The 10-member commission, charged by Congress with delving into the origins of the 2008 financial collapse, released split findings in January. While the Democratic majority pinned much of the blame on Wall Street firms and Washington regulators, Republican members issued two dissents that criticized Democrats for failing to uncover the actual causes of the crisis.
Representative Darrell Issa, a California Republican and chairman of the Oversight panel, pledged to look into the crisis commission's work to learn whether its final report was driven by politics or the misuse of taxpayer dollars. A hearing on the FCIC titled “What Went Wrong at the Financial Crisis Inquiry Commission” had been scheduled for today. Issa subsequently postponed the hearing.
‘Ethical Questions'
The investigation raises “a host of new ethical questions about Republican commissioners and staff, including evidence that they leaked confidential information to outside parties on multiple occasions,” the Cummings report said.

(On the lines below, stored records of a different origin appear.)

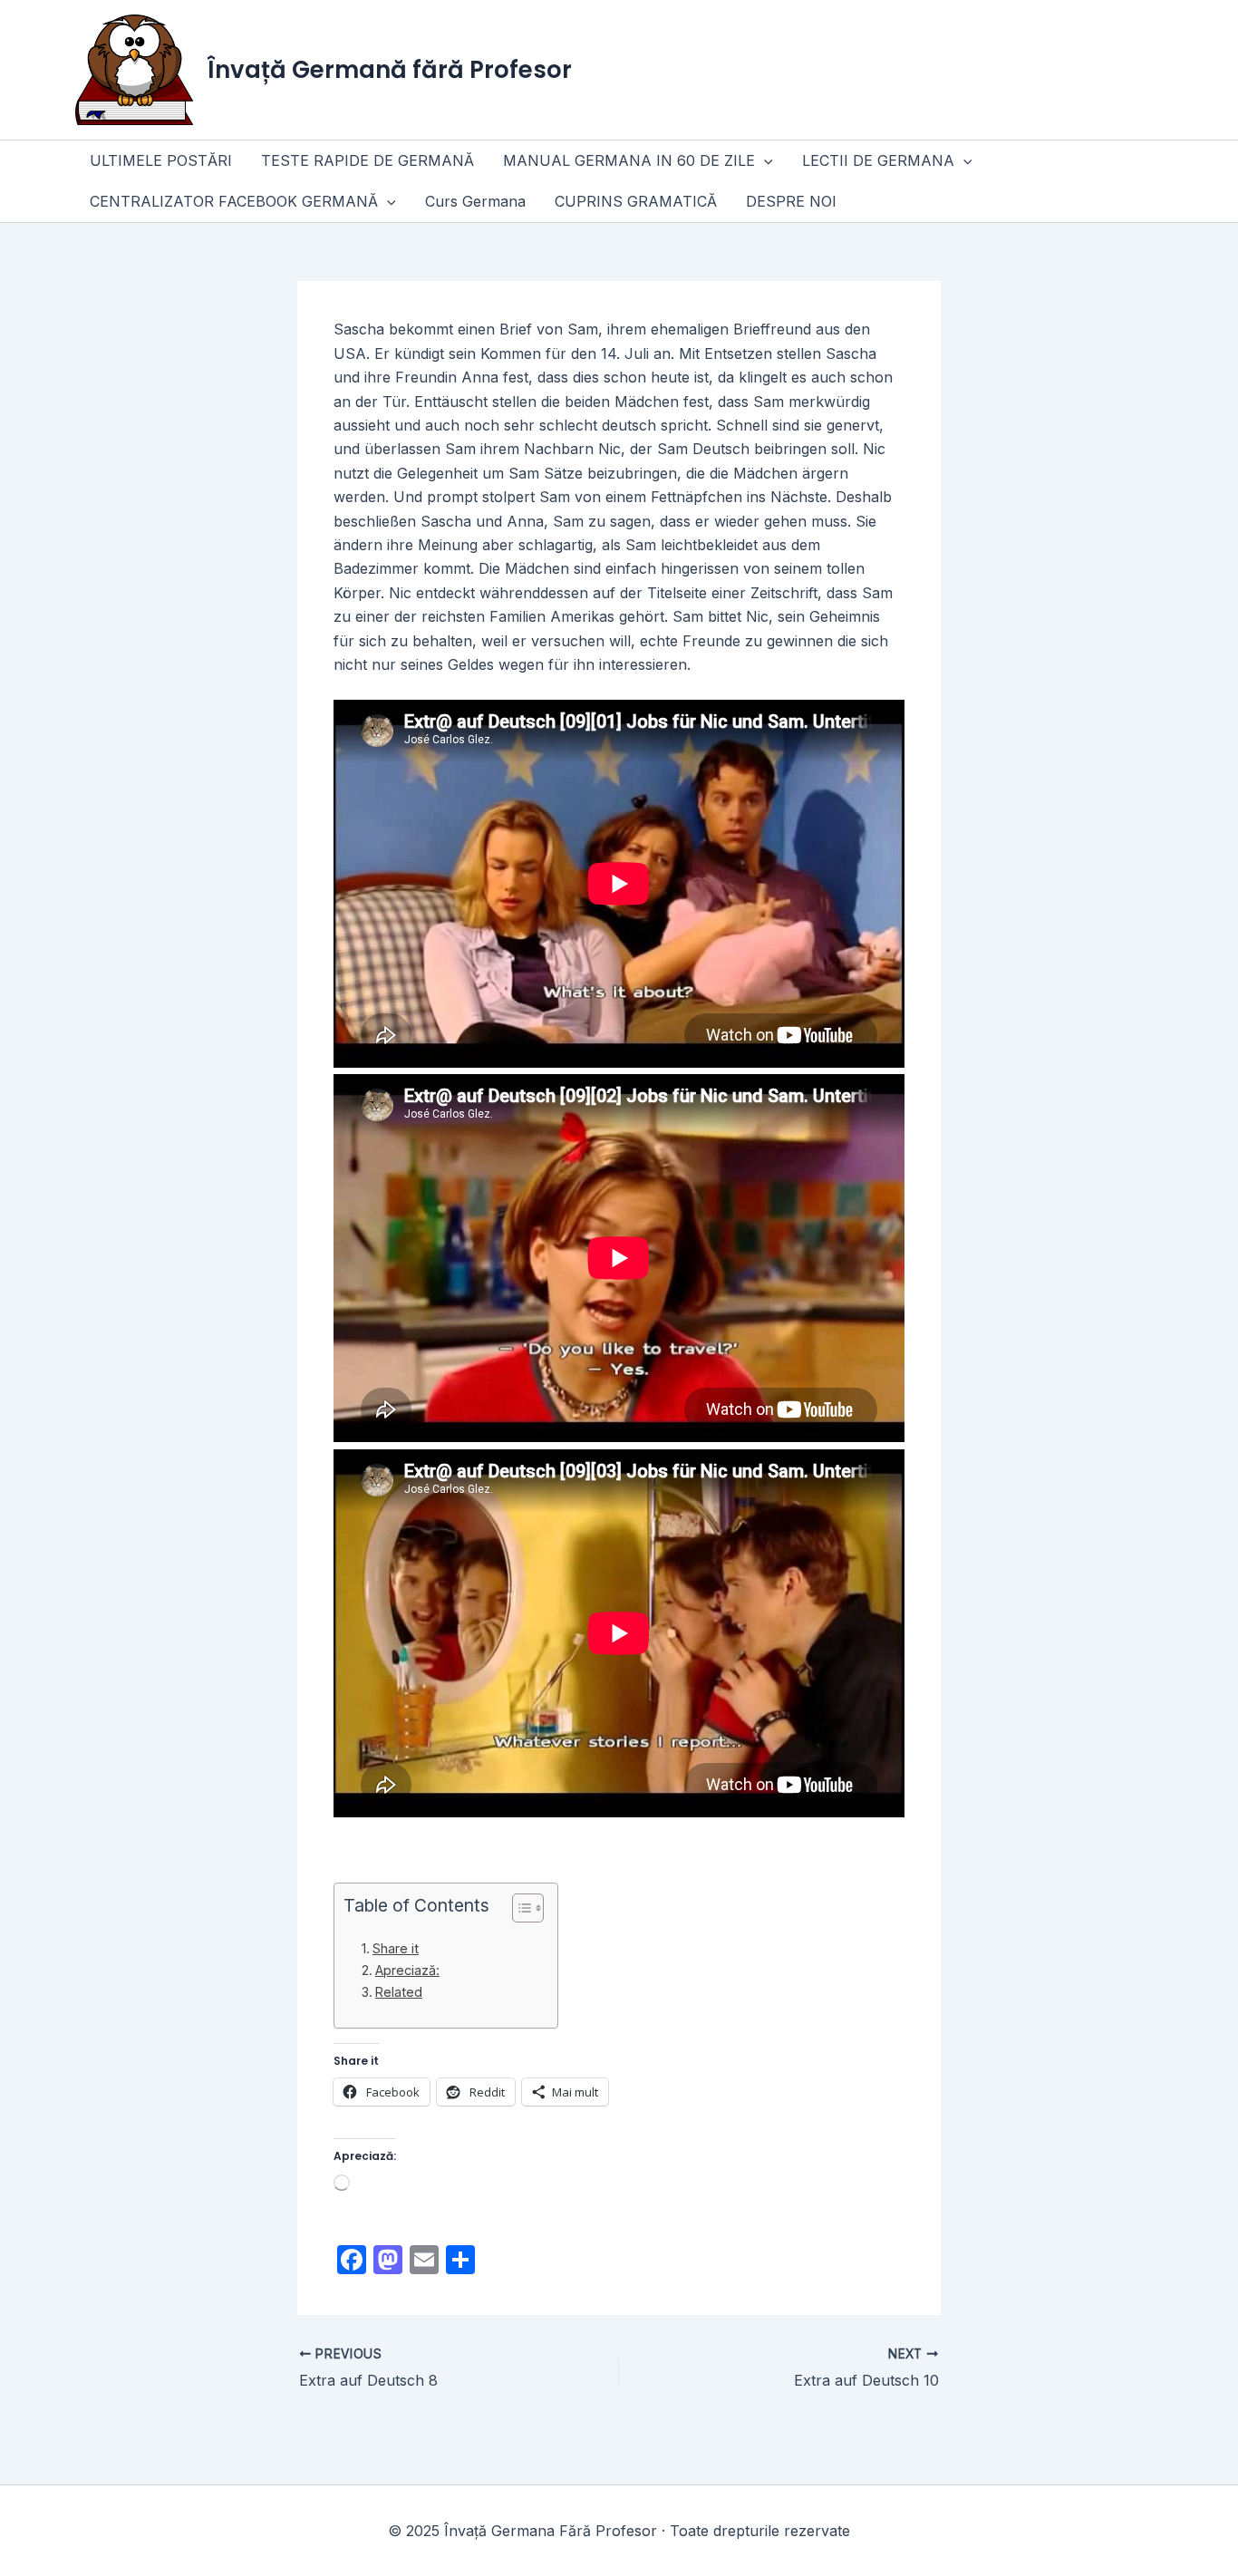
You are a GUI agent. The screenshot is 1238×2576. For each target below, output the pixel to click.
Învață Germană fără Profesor (390, 69)
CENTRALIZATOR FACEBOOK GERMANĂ (234, 201)
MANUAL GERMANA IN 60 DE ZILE (629, 160)
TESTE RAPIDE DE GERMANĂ (367, 160)
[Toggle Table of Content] (518, 1908)
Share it (395, 1948)
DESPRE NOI (791, 201)
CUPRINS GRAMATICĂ (636, 201)
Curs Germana (475, 201)
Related (398, 1992)
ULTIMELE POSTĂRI (161, 160)
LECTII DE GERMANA (878, 160)
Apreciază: (407, 1970)
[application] (764, 160)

The report cites regular communications between an assistant to the commission's Republican vice chairman, Bill Thomas, and Alex Brill, an economic policy adviser at Pittsburgh-based Buchanan, Ingersoll and Rooney PC and the chief executive officer of Matrix Global Advisors, a political consulting firm.
The assistant, who was not named in the report, sent Brill “a draft outline of a preliminary investigative report prepared by committee staff” on San Francisco-based Wells Fargo & Co.'s acquisition of Wachovia Corp., according to the report. Brill also sought, and received, information on how the commission would treat New York-based Citigroup Inc. at a public hearing, the e-mails show.
Staff Memo
Brill, who worked for Thomas when he was chairman of the House Ways and Means Committee, did not immediately respond to a request for comment. Thomas also serves as a senior adviser at Buchanan, Ingersoll and Rooney.
The Democrats also cited a confidential staff memo analyzing housing data to commissioners that Wallison sent to Edward Pinto, a former chief credit officer at Fannie Mae and a fellow, along with Wallison, at the American Enterprise Institute.
Wallison, who told commissioners he had forwarded the memo, said today he thought Pinto should see it because it dealt directly with information Pinto had provided the commission.
“I wear it as a badge of honor,” Wallison said of the report issued by the Democrats. “Apparently they are so concerned about what I've been saying that they had to attack me.”